Kim Song, the chief of North Korea's mission to the United Nations, also said a good relationship may be formed between the North and the U.S. if and when Washington gives up its hostility toward his country.

"If the U.S. wants to see the Korean War, the most prolonged and long-lasting war in the world, come to an end, and if it is really desirous of peace and reconciliation on the Korean Peninsula, it should take the first step toward giving up its hostile policy against the DPRK by stopping permanently the joint military exercises and the deployment of all kinds of strategic weapons," Kim said in his address to the U.N. General Assembly in New York.

"I am convinced that a good prospect will be opened for the U.S.-DPRK relations and inter-Korean relations if the U.S. refrains from threatening the DPRK and gives up its hostility towards it," he added. DPRK stands for the Democratic People's Republic of Korea, the North's official name.

Kim Song, chief of North Korea's mission to the United Nations, is seen addressing the U.N. General Assembly in New York on Sept. 27, 2021, in this image captured from the website of the United Nations. (PHOTO NOT FOR SALE) (Yonhap)

The renewed accusation of U.S. hostility toward the North comes about a week after South Korean President Moon Jae-in proposed adopting a declaration to formally end the Korean War, which ended only with an armistice, technically leaving the two Koreas at war to date.

Pyongyang earlier said the U.S. must first give up its hostility toward the North before the countries can consider declaring the war's end.

Washington has denied having any hostile intent against the North.

Kim argued the U.S.-South Korea joint military exercises demonstrate the military threat his country faces every day.

"The U.S. hostile policy against the DPRK finds its clearest expression in it's military threats against us," he said. "Not a single foreign troop, not a single foreign military base exists in the territory of the DPRK. But in South Korea, almost 30,000 U.S. troops are stationed at numerous military bases, maintaining a war posture to take military action against the DPRK at any moment."

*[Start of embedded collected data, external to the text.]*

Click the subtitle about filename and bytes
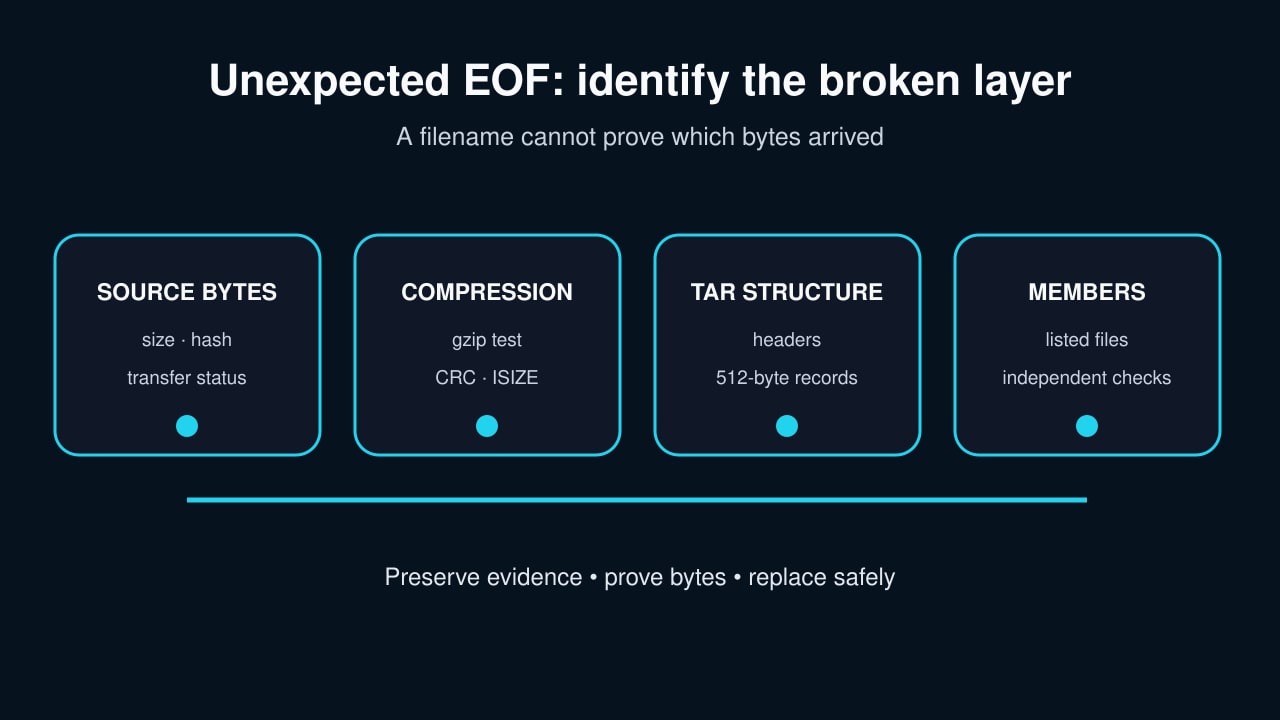 640,136
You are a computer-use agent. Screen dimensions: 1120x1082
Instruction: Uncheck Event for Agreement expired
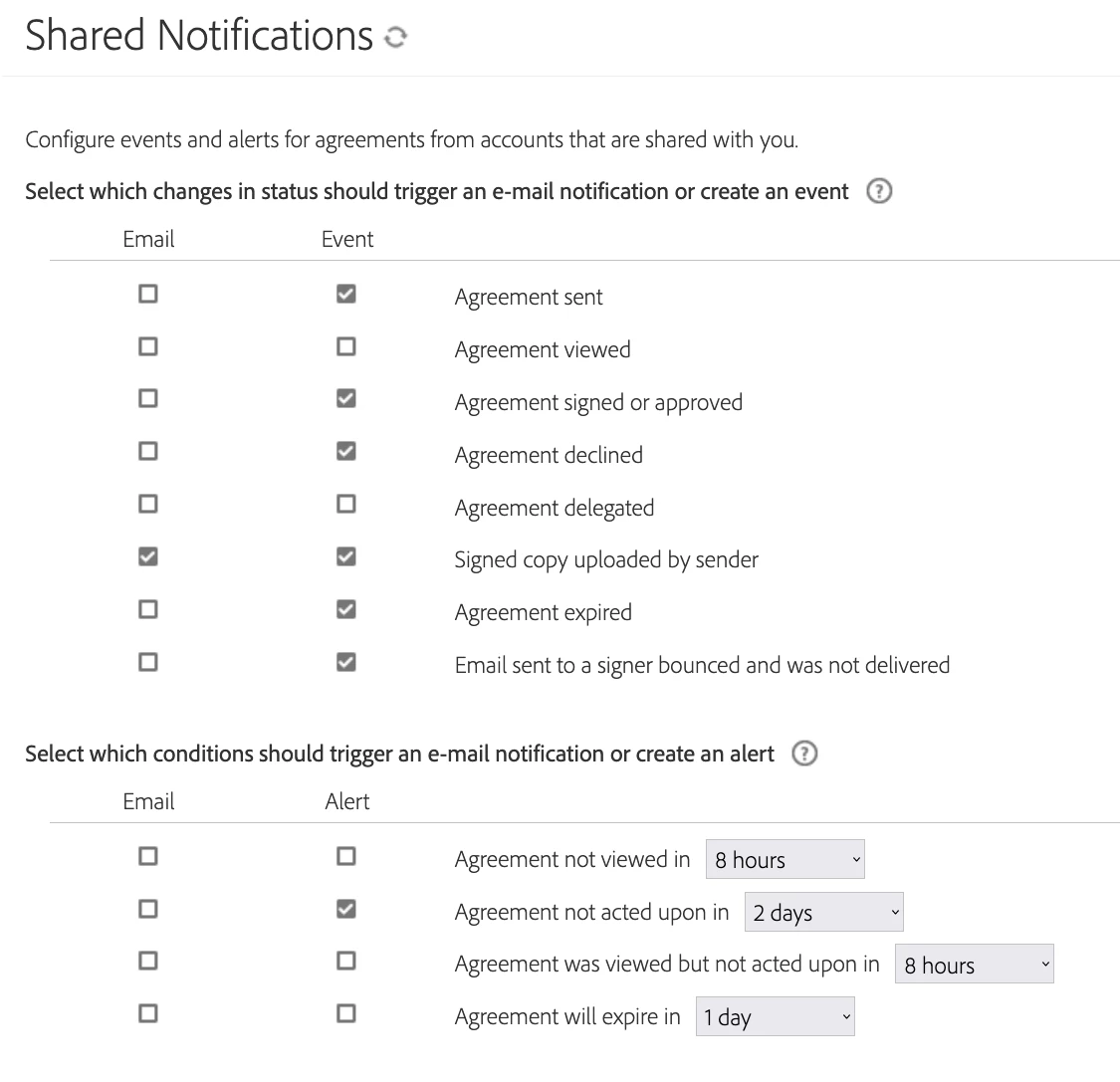click(x=346, y=610)
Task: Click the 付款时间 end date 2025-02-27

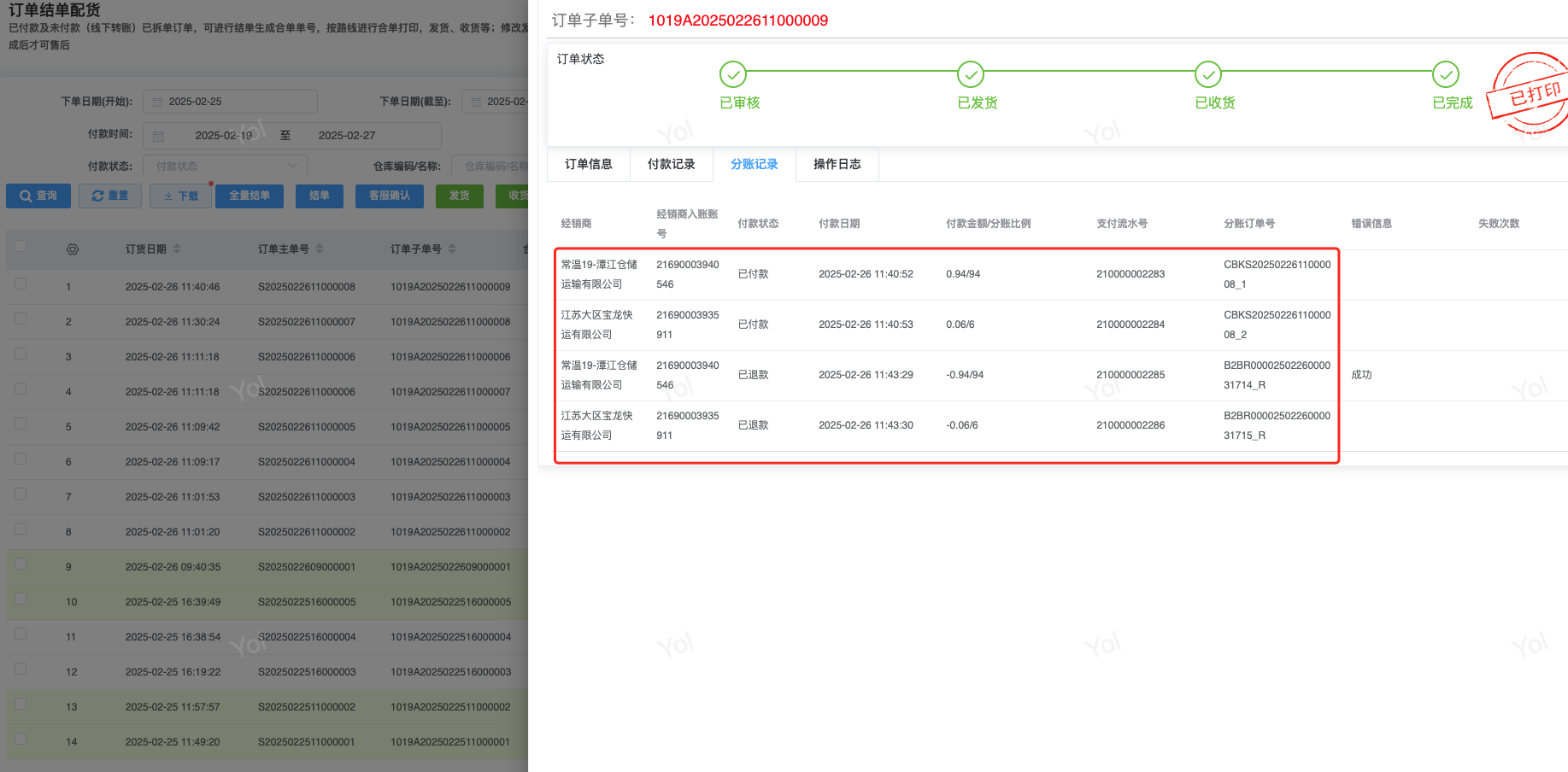Action: [x=346, y=136]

"The U.S. hostile policy towards the DPRK is not at all abstract. It is, in itself, military threats and hostile acts we are facing from the U.S. every day," added the North Korean diplomat.

He argued former U.S. administrations have claimed both verbally and in written documents to have no hostile intent against the North but their claims have only turned out to be "flowery words to cover up the hostile policy."

"The U.S. has now two options. One is to contribute to the peace and stability of the Korean Peninsula and the world by withdrawing an anachronistic or hostile policy towards the DPRK in a bold and complete manner," said Kim.

"If the U.S. shows its bold decision to give up its hostile policy, we are also prepared to respond willingly at any time," he added.

The North Korean diplomat also argued the U.S. did not become hostile against the North because of its nuclear weapons but that the North developed nuclear capabilities because of U.S. hostility.

"When it comes to the nuclear issue, it is not the DPRK's position of nukes that the U.S. became hostile towards us. On the contrary, we have traversed an inevitable course of history as the U.S., the biggest nuclear power in the world, has been posing nuclear threats antagonizing the DPRK for more than 70 years."

Inquiries to the U.S. State Department and the National Security Council seeking U.S. reactions to the North Korean diplomat's remarks were not immediately answered.

A State Department spokesperson earlier urged North Korea to come to the dialogue table.

"We are prepared to meet with the DPRK without preconditions, and of course, we certainly hope that the DPRK will respond positively to our outreach," principal deputy spokesperson Jalina Porter said in a press briefing.